Lee: Ensnared in a Dilemma
The irony of the irrepressible conflict has been noted again and again by students of the War Between the States and its aftermath (which is hardly over in 1976). But surely none of these assessments of that bellicose era can hold a candle to General Robert E. Lee’s reflections on it: "had forbearance and wisdom been practiced by both sides," it might have been prevented. In providing a context for this quotation, Lee biographer Douglas Southall Freeman wrote: "Each new inquiry has made the monstrous horror of war more unintelligible to me. It has seemed incredible that human beings endowed with any power of reason should hypnotize themselves with doctrines of ‘national honor’ or ‘sacred right’ and pursue mass murder to exhaustion or ruin." (See An Historian and the Civil War, by Avery O. Craven [University of Chicago Press, 1964], p. 132.)
Lee himself was ensnared in a dilemma. Was he to stand firm for the preservation of the Union or be uncompromising with respect to honor? In Craven’s words again, Lee "chose to yield deeply held convictions regarding immediate concrete issues in order to stand by those intangible, yet more profound values which had to do with honor, with self-respect, and with duty" (p. 115). There is no doubt that he did love the nation. The irony of his choice consists in his dedication to high ideals, subscription to which resulted in a practical abdication of his position that slavery was a moral and political evil and that secession was no constructive solution to the nation’s ills. That irony easily shaded into tragedy, because the pursuit of ideals led to the military defense of a society whose economic and social system was acknowledged by Lee and many another southern leader to be tainted with values indefensible on constitutional, humane or democratic grounds.
Furthermore, Lee was flying in the face of the entire drift of Western civilization on the question of disinherited people’s rights. To quote once more from the incisive words of Craven:
The historian may still question the soundness of southern leadership, but he will remember that men whose opportunity in the Modern World was one of producing its raw cotton did not deliberately choose to do so on plantations with Negro slavery. They only went on with what was already at hand in their hurry to prosper. And having done so without the necessity of altering to any degree their social economic patterns, they saw no reason for changing their traditional notions of the federal character of the national government, the benefits of Negro slavery, or the superiority of a rural-agricultural way of life. The social-intellectual side of the nineteenth century had not come their way. As. a result, they were sometimes confused, sometimes reduced to rationalizing, sometimes overwhelmed by guilt [pp. 215-216. emphasis added].

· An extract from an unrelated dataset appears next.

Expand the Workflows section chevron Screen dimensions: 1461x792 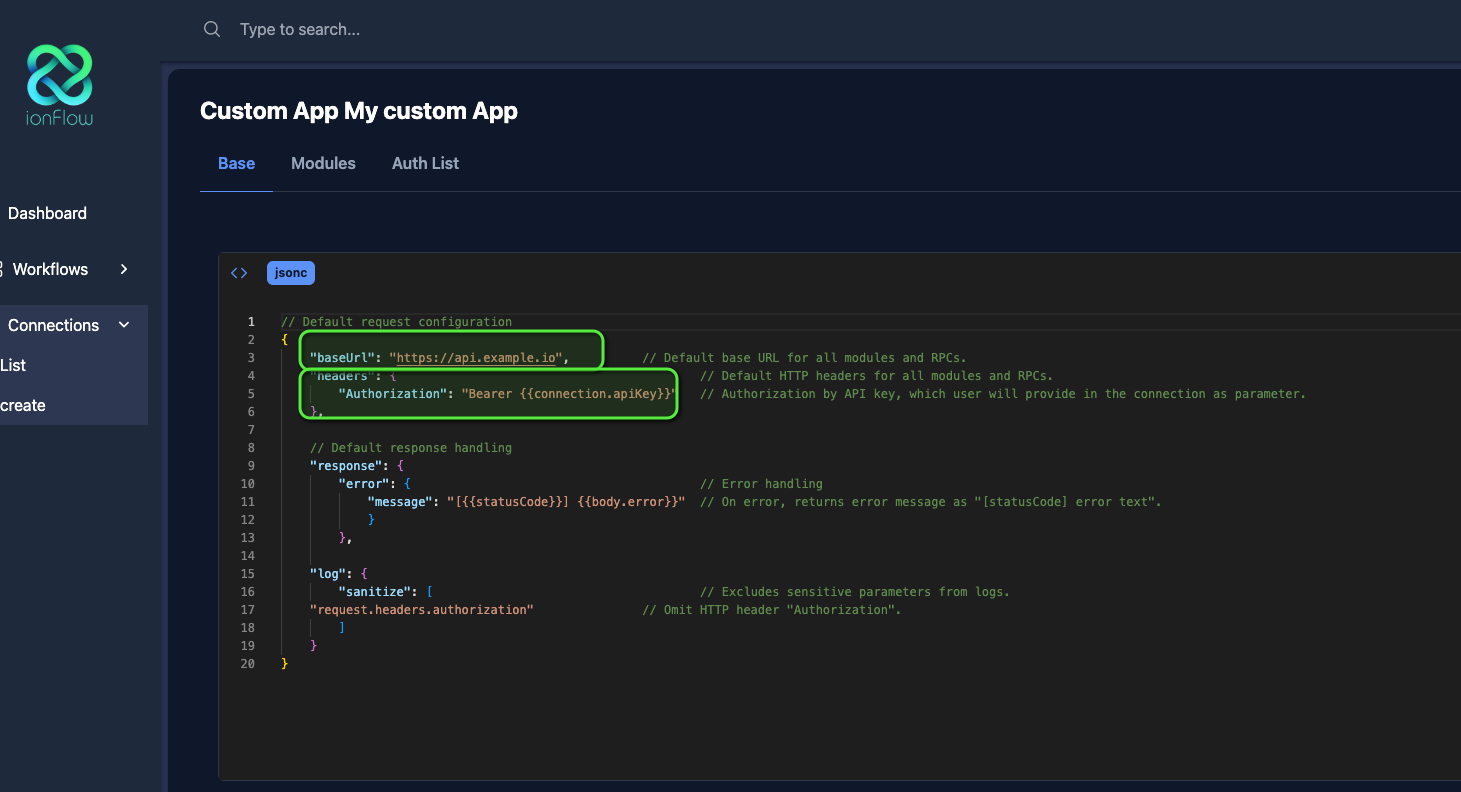click(x=123, y=269)
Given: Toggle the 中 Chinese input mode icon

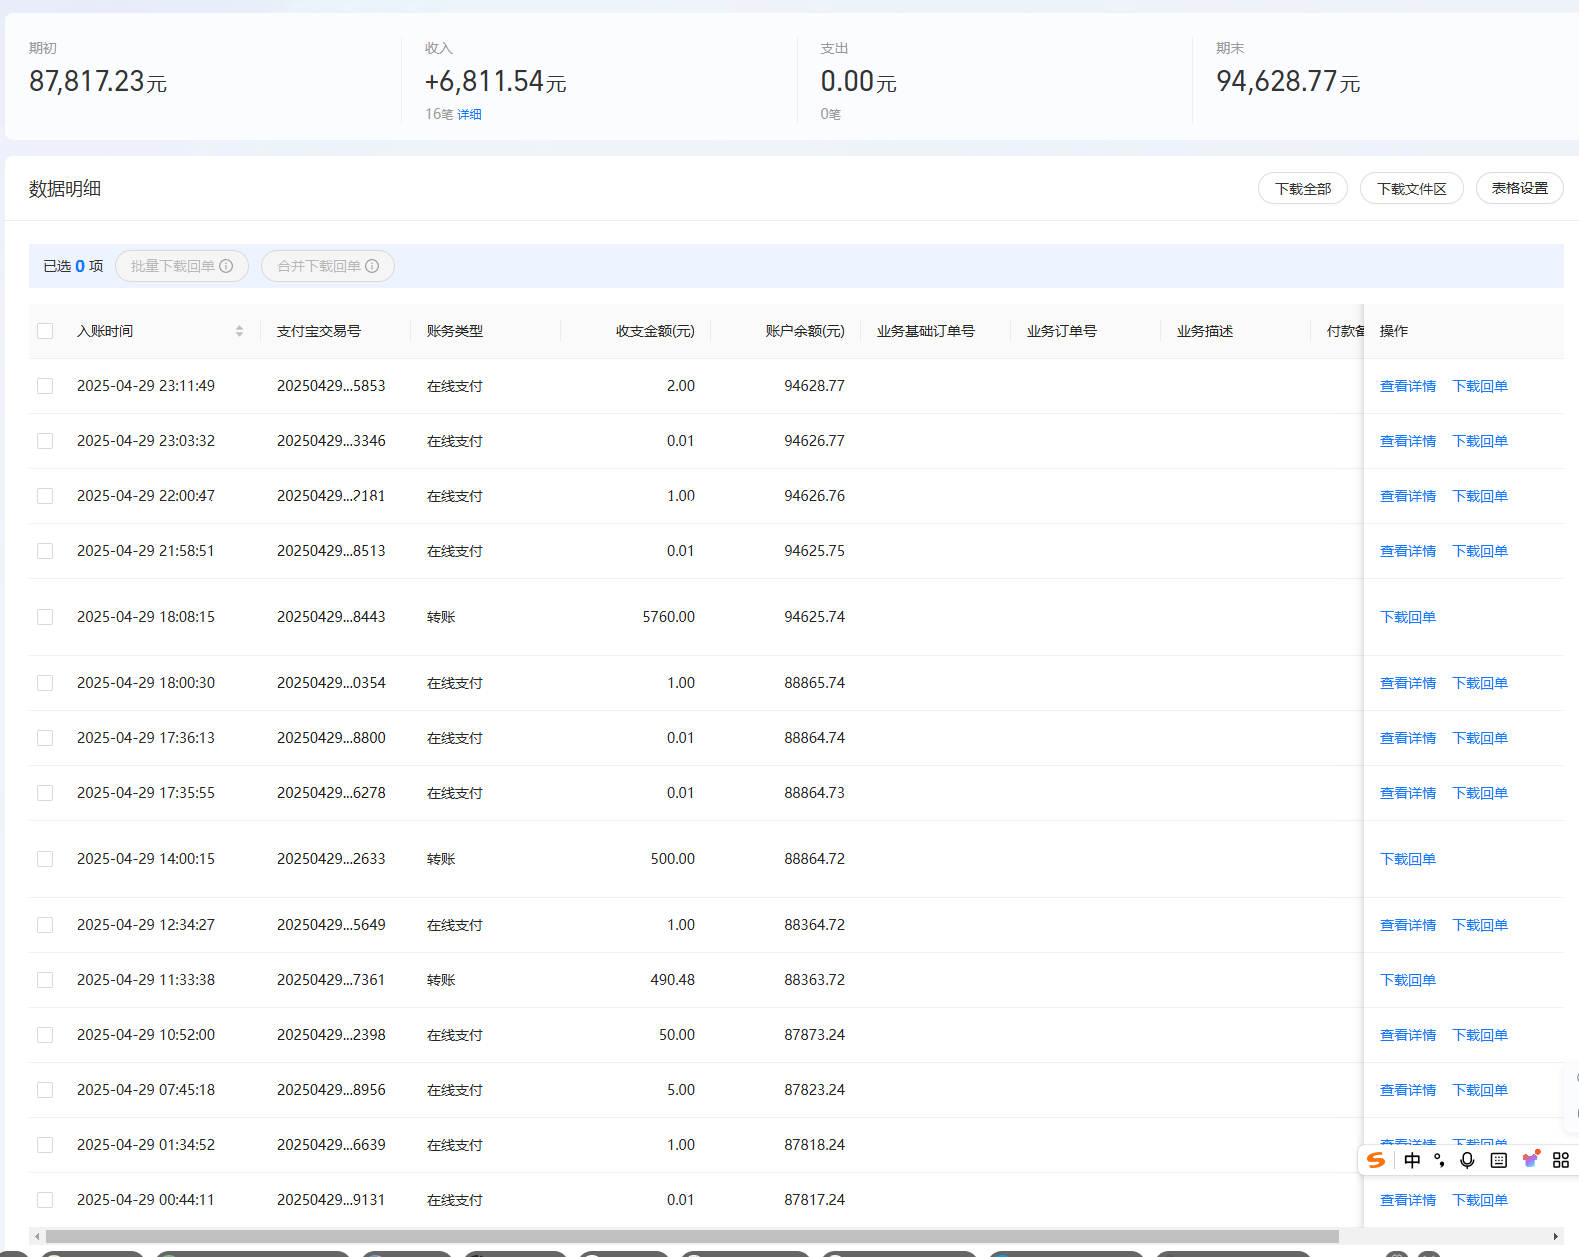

One wonders what alternative courses of action to the Civil War might have brought southern leaders to see that, although their people did not create slavery as an economic system or raw cotton as the principal product in the regional economy, the regional modus operandi was antithetical to the spirit of the American Constitution and the democratarian trend of Western civilization. What if Lee had chosen differently? What if the impulse for preservation of the Union had governed? Suppose the extremist mentality of Yancey of Alabama and Rhett of South Carolina had not prevailed. Might there even have been a few visionaries beginning about 1850 to promote a centennial celebration in which the several southern states would proclaim Emancipation, voluntarily doing away with the "peculiar institution"? It does not seem totally absurd to speculate that after a quarter-century of painstaking preparation, the southern states singly and in confederation might have brought slavery and secessionist impulses to an end, accomplishing those results on terms which they themselves had hammered out, hence found congenial.
Absurd such flights of the mind may not be, but they are fanciful, in light of the very special character of the South’s parochialism and conservatism. That is the sickness underlying the horrendous war. Let us leave our imagining long enough to deal with the facts of the matter, by reference to the profound and tragic proportions of the social origins of the war. Two explanatory devices help me understand the South’s containedness, or cultural "sacredness," in the sociological sense of the term. One draws upon the approaches of cultural anthropology in focusing on a society’s value orientation around the issues of space and time. The other turns to the evolution of southern literature for insight into the southern mind.
Wed to Its Own boundaries
Device I. There would seem to be four ways in which societies interrelate space and time in their systems of meaning: moving-time, fixed-time, moving-space, and fixed-space. (1) "Moving-time" describes an orientation to responsiveness, change and movement. Probably it is accurate to say that American society in the 20th century has been characteristically a moving-time society. (2) "Fixed-time" is the posture of nostalgia. A people may take its cues and derive its norms from what it once was, or is alleged to have been, before circumstances placed it at a disadvantage. Contemporary Britain shows some of the marks of this outlook. (3) A society preoccupied with conquest, or enhancing its own power and position, may be classified as possessing a "moving-space" orientation. Nazi Germany is the spectacular example of such a basic assumption. (4) Finally, "fixed-space" describes a society wed to its own boundaries and the traditional practices and arrangements of those who have lived within them. The evidence from the past century and a half indicates that the American South has been a "fixed-space" society.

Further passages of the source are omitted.